▶ **Exercise material**
###

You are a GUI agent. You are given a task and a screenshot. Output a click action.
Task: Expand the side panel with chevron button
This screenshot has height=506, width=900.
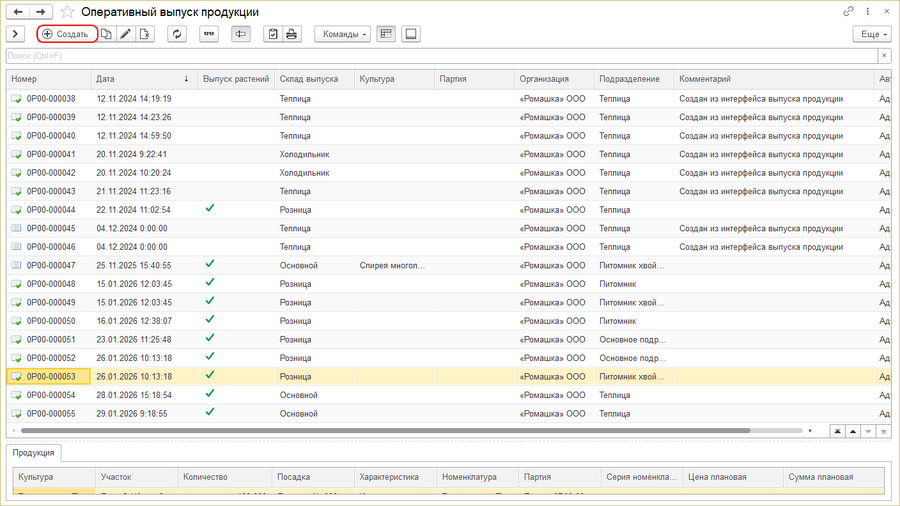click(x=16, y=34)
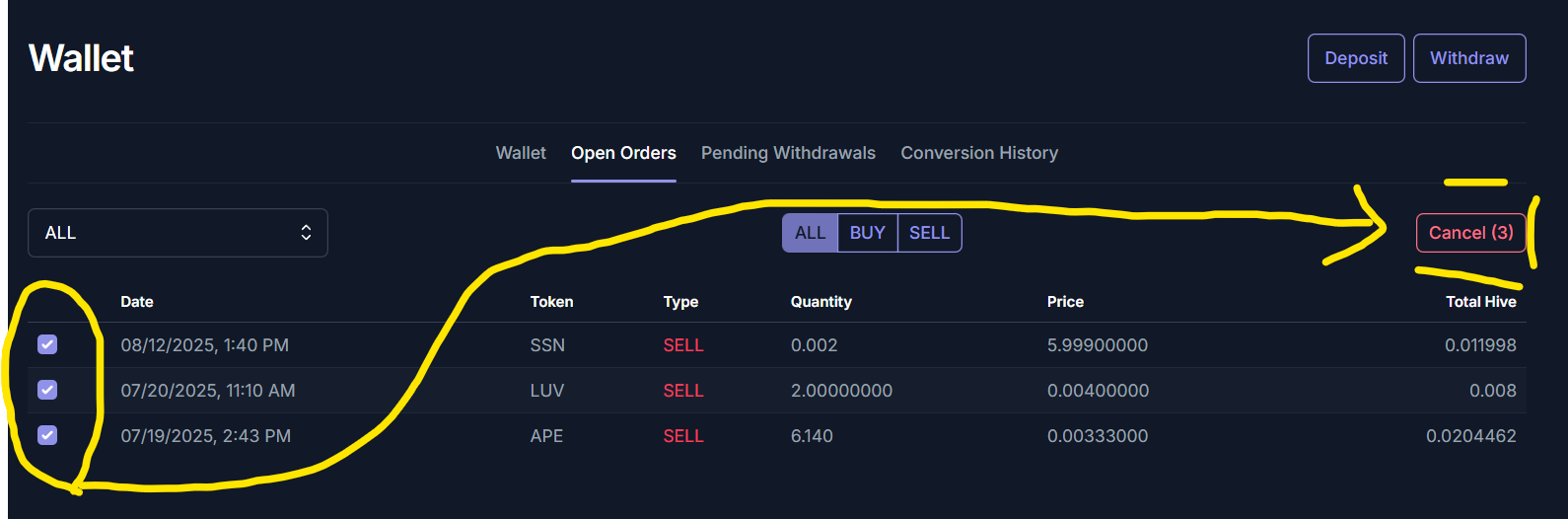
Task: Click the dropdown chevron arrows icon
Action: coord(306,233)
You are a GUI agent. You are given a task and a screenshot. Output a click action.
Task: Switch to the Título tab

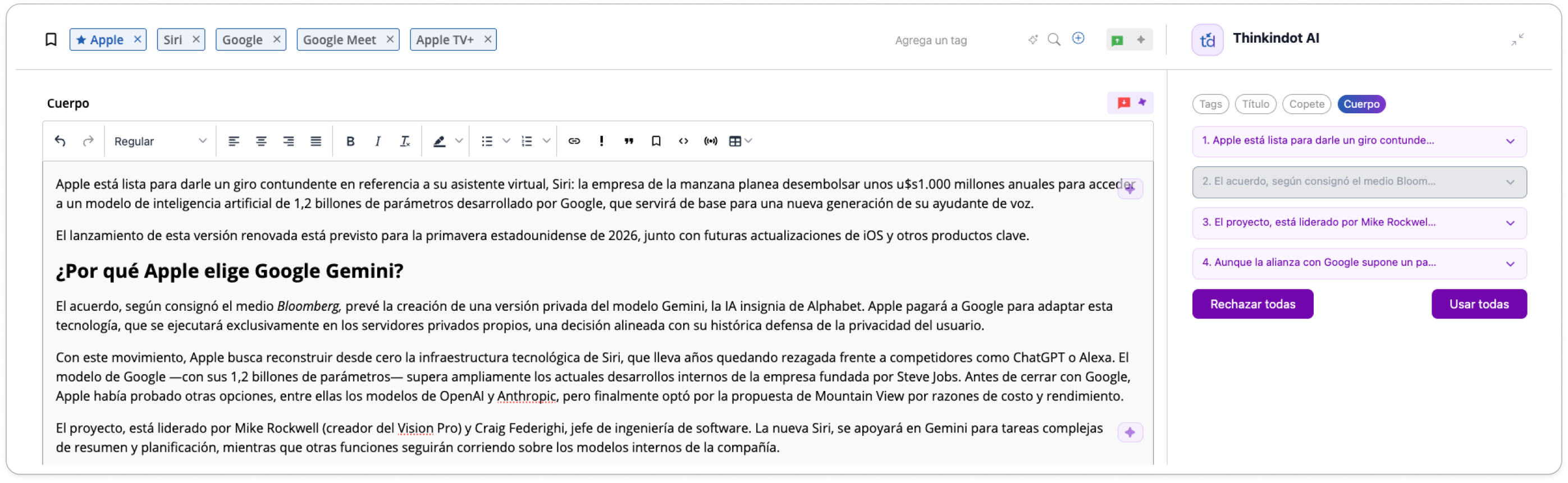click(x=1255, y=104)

###

▶ **Short problem**
Copy out every line of the data above word for word, leaving out the pictures.

▶ **Reply**
You are a GUI agent. You are given a task and a screenshot. Output a click action.
Task: Expand the side panel with chevron button
This screenshot has height=506, width=900.
click(x=16, y=34)
Task: Click the dropdown chevron arrows icon
Action: coord(306,233)
You are a GUI agent. You are given a task and a screenshot. Output a click action.
Task: Switch to the Título tab

click(x=1255, y=104)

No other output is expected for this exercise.